Initially addressing the student’s self-identified area for improvement shows the student that you have heard and value what he/she is saying. The instructor might say, “You said you need to improve on developing treatment plans for common problems seen here in the office. I appreciate that you recognize this. Difficulty in developing treatment plans is common to students at your level and perfectly understandable. Let’s work together on this.”

It is key to help the learner identify clearly what needs correcting or improvement as you move to the help (H) component of the model.

Help learner with improvement plan:

  • Ask learner how he/she might go about correcting or improving
  • In a collaborative way, add your thoughts
  • Set SMARTER (specific, measurable, achievable, relevant, time bound, engaging, rewarding)1 goals and specific actions to include deliberate practice
  • Have student verbalize the final plan and have him/her email plan to you for documentation

The key to this step is the development of a clear plan that is supported by the instructor and the learner. It is important that the plan is realistic. For example, the learner may want to work on treatment plans for 10 problems when working on plans for five would be more realistic for a given timeframe. The learner should be involved in deciding specifically how he/she will work to achieve the goal via deliberate practice.2 It is also important that once the plan is clarified the learner verbalizes the plan to the instructor. Having the learner send an email summarizing the plan is one way to double check for clarification of the plan. This also documents the establishment of the plan that should include a follow-up session to check progress, at which time the instructor can provide coaching.

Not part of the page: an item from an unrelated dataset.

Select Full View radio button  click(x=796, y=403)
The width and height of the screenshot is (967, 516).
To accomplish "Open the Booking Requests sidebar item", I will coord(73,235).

The ARCH model is an ideal format for the mid-rotation feedback session as described by Bienstock.3 A key to making the session successful is to ask the learner to come to the feedback session ready to tell you one or two “specific “things he/she is doing well and one or two “specific” things he/she believes needs improvement.

The ARCH model was conceptualized by Dennis Baker, PhD, in 2003, and refined over time in partnership with Suzanne Bush, MD, and Gregory Turner, EdD, when teaching it to FSUCOM community preceptors as part of faculty development programming. They have also presented the model at national medical education conferences.

  1. MacLeod L. Making SMART goals smarter. Physician Exec 2012; Mar/Apr:38(2):68-72.
  2. Ericsson KA. Deliberate practice and the acquisition and maintenance of expert performance in medicine and related domains. Acad Med 2004;79(10 Suppl):S70–81.
  3. Bienstock JL, Katz NT, Cox SM, et al. To the point: medical education reviews—providing feedback. Am J Obstet Gynecol 2007 Jun;196(6):508-13.